_Excerpted records_:
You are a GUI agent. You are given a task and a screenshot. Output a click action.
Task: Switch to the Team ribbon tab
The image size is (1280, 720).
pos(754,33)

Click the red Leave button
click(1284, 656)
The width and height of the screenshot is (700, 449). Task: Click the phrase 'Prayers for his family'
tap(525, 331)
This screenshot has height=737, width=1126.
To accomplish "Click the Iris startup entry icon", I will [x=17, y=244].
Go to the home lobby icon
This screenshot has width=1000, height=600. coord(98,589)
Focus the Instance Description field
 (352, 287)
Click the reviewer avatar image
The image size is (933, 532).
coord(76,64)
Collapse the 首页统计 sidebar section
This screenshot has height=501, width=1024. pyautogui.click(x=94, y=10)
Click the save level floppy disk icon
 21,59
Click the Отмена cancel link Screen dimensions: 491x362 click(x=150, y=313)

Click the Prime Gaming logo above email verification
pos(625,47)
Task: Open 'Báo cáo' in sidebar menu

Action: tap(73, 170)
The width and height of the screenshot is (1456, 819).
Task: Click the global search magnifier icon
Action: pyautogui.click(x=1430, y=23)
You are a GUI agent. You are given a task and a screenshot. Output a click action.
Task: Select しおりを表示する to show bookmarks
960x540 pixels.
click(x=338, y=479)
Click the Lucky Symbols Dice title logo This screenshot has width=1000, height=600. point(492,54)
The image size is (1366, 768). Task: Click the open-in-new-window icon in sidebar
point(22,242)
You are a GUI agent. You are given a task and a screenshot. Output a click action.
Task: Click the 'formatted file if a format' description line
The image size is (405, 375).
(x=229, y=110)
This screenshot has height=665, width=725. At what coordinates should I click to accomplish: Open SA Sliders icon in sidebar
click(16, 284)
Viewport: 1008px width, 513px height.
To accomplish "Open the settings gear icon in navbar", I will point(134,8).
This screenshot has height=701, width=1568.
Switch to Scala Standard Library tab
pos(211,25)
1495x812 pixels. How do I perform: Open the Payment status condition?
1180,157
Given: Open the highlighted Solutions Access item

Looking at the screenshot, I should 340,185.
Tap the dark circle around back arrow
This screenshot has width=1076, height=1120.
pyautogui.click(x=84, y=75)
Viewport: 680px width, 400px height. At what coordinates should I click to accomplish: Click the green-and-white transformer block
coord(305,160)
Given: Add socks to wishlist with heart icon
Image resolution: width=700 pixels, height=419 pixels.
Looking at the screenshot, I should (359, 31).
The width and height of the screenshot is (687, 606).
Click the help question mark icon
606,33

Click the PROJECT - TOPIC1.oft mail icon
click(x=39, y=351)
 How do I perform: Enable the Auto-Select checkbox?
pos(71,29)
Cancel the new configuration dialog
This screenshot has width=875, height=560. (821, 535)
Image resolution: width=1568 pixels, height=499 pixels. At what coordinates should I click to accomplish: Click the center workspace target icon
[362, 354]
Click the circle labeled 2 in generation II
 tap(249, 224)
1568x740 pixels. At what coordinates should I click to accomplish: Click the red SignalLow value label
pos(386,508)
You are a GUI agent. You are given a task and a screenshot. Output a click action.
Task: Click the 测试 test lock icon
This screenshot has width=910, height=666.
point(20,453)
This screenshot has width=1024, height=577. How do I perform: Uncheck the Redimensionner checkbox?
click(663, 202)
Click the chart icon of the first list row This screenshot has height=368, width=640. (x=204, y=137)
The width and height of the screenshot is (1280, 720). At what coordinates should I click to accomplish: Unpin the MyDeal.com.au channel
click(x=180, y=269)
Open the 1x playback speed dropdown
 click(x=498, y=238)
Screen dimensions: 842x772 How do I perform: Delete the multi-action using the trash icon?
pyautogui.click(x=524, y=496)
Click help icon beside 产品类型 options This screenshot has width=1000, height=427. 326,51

_Your instructions_: Give the number of lines above containing the word "will", with no other text.

_Output of the task_: 2